__Records for the exercise__
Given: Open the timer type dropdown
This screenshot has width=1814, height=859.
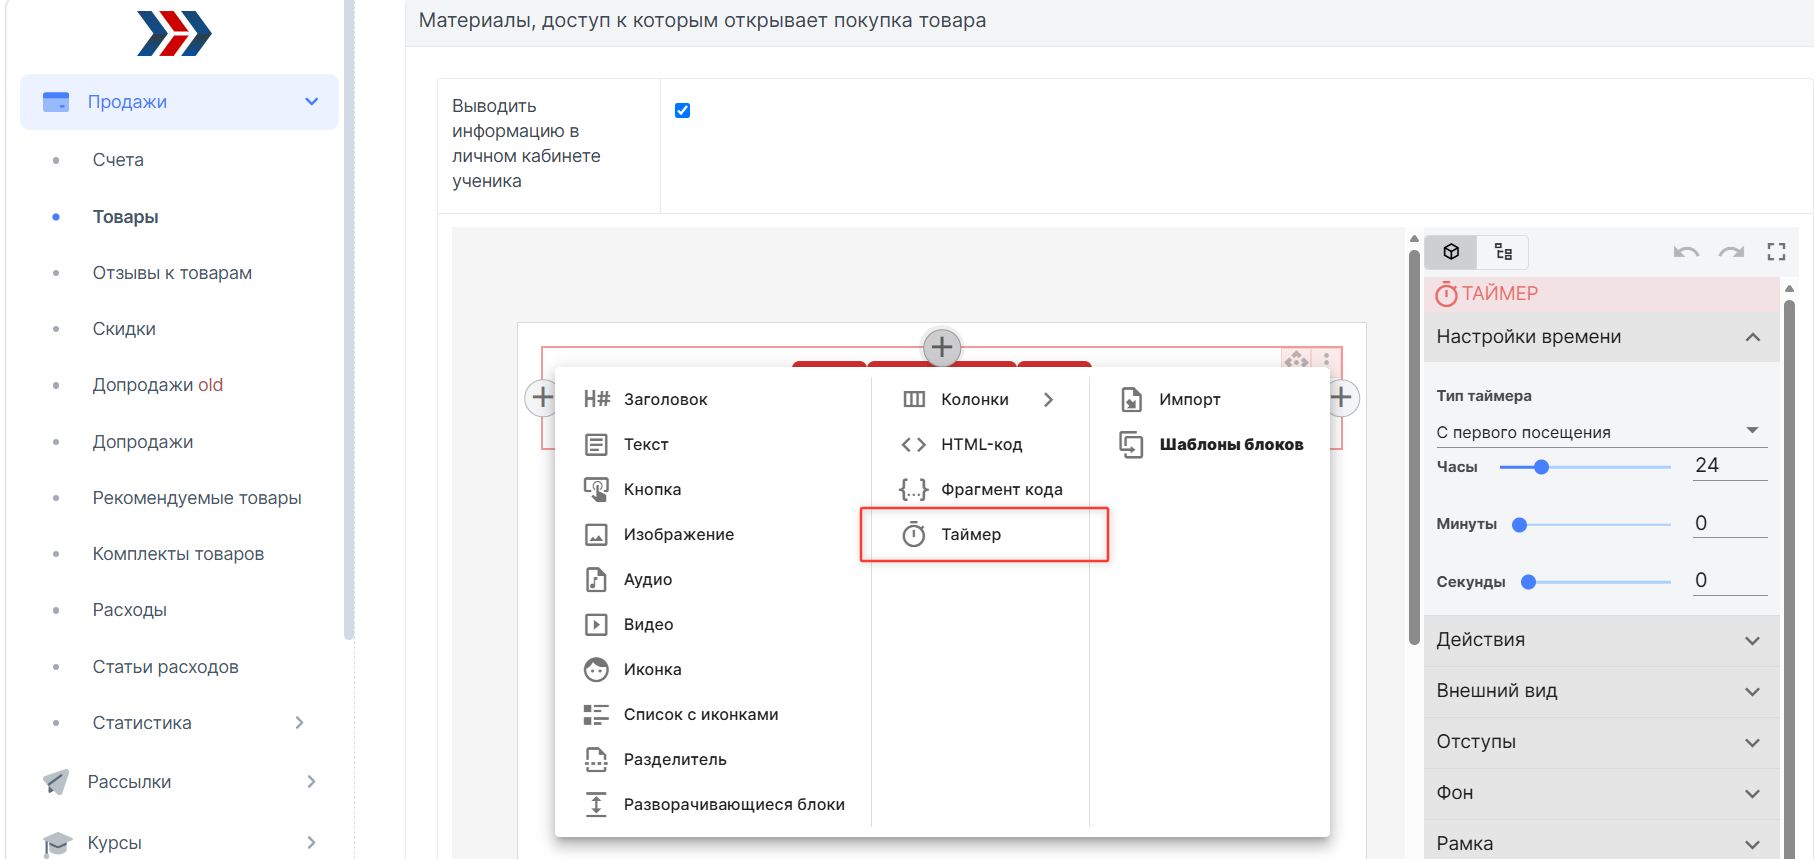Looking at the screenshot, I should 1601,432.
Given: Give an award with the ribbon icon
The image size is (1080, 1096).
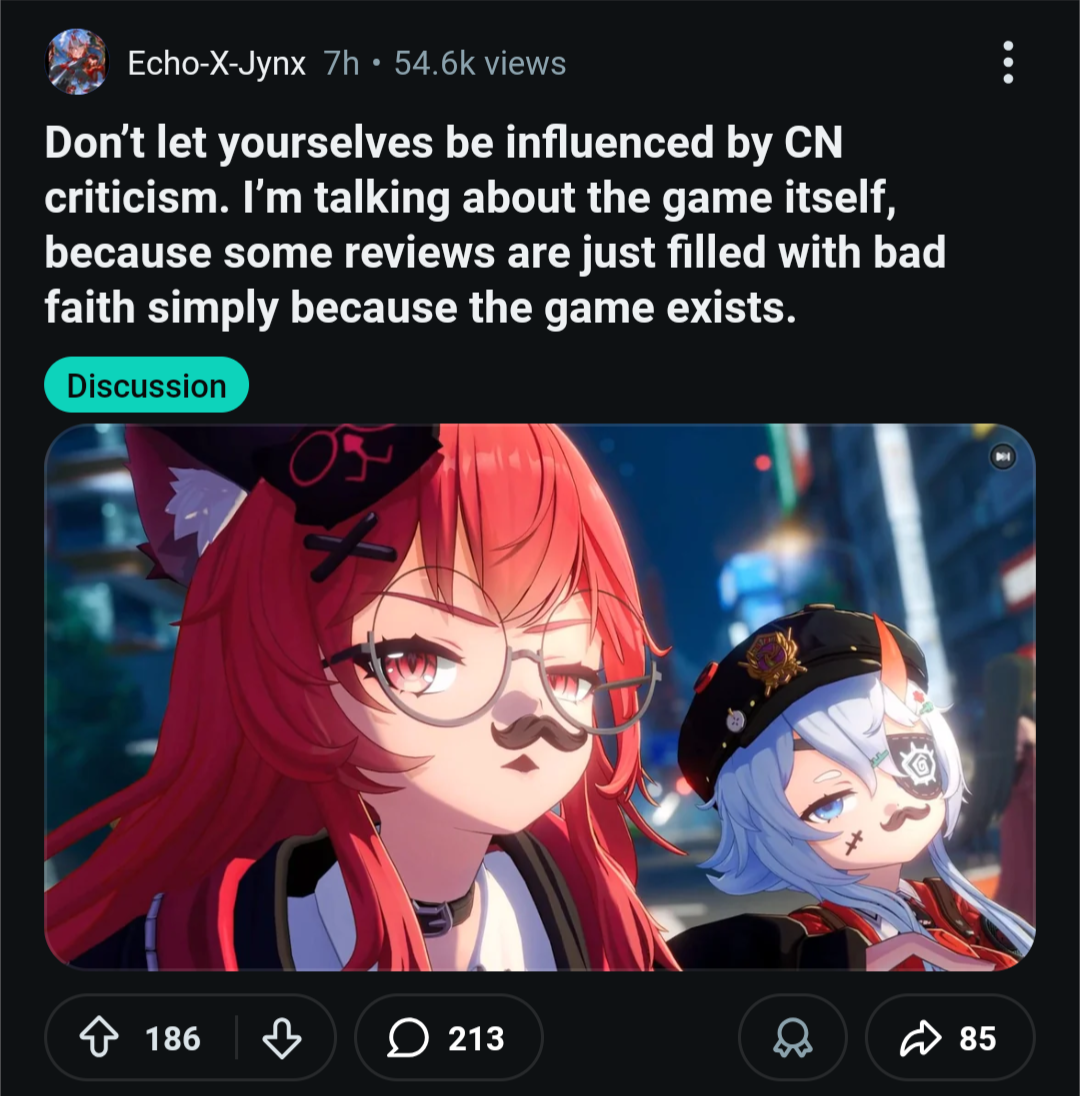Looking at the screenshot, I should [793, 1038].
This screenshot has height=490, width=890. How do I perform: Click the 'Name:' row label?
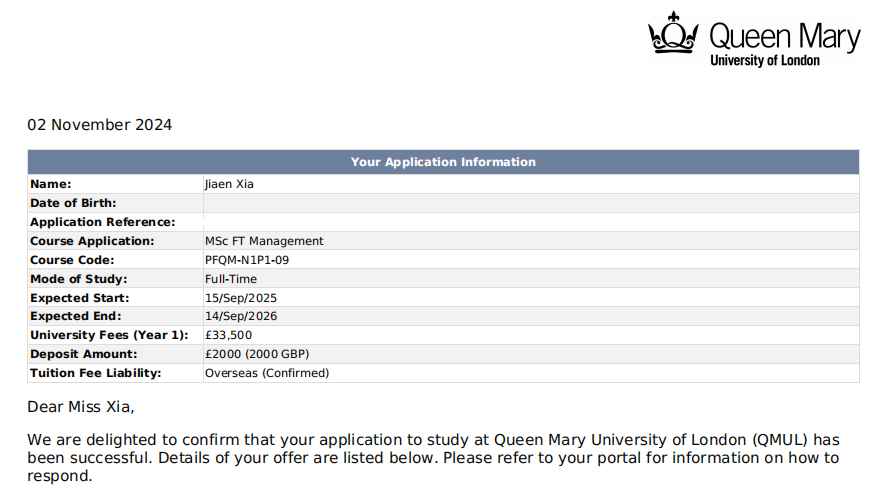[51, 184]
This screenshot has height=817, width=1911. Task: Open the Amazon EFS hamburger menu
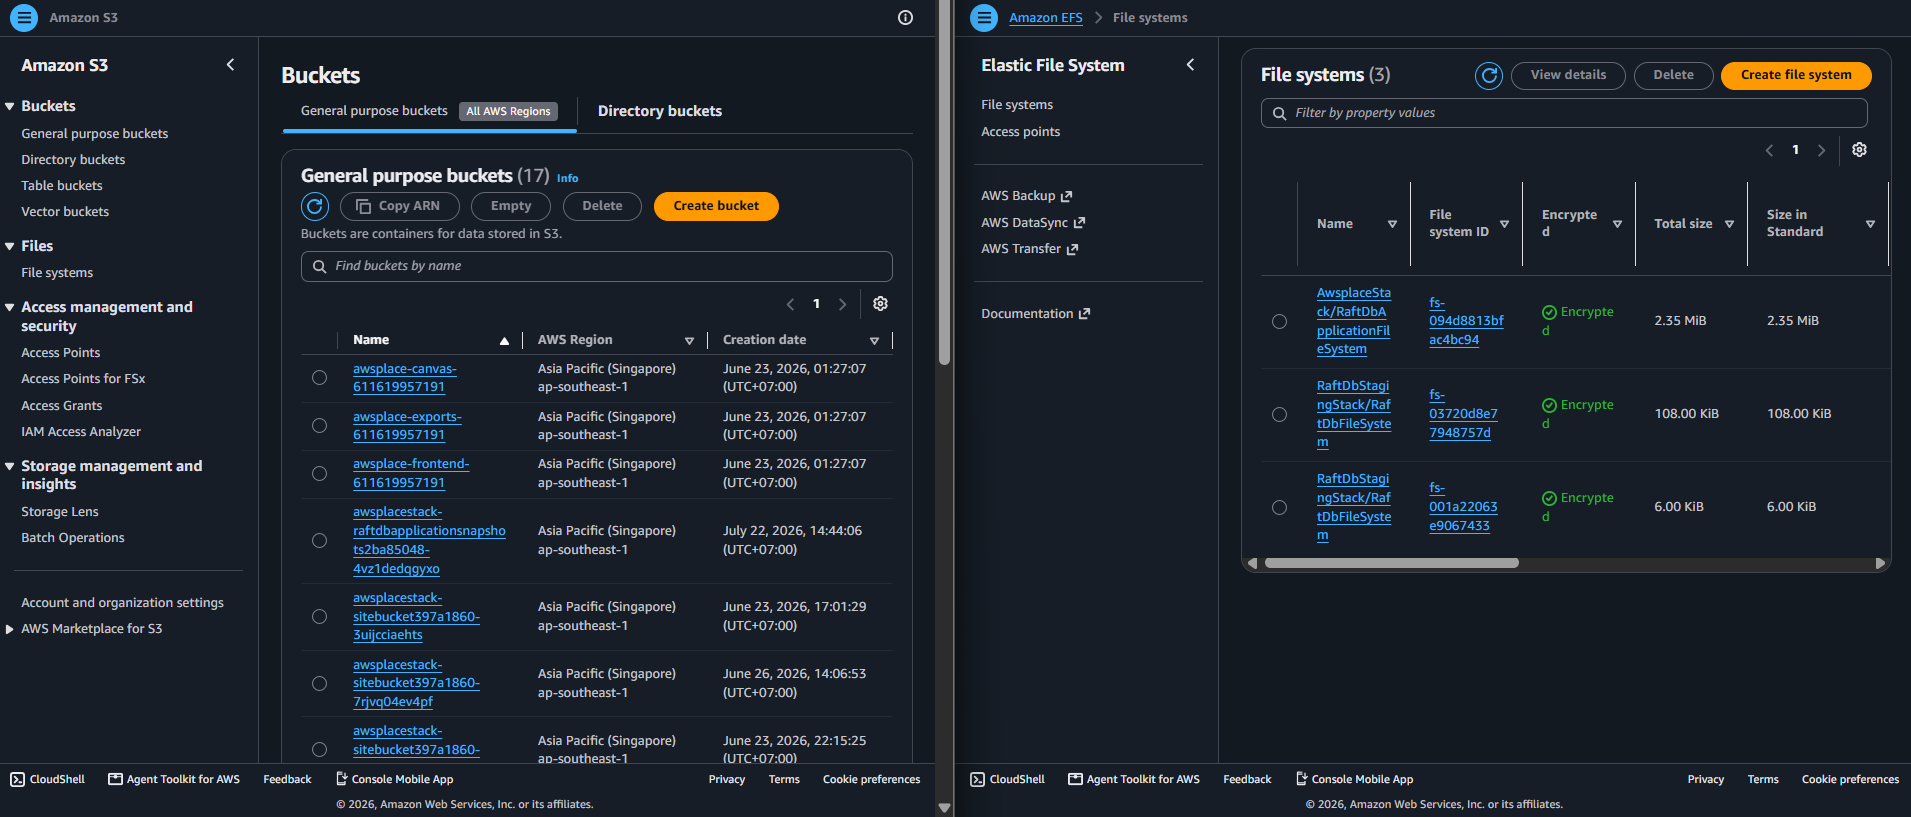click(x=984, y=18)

__What needs to be done__
Copy out whichever lines of the listing contain the word "Given".

__Result__
Given: Open the timer type dropdown
Given: Give an award with the ribbon icon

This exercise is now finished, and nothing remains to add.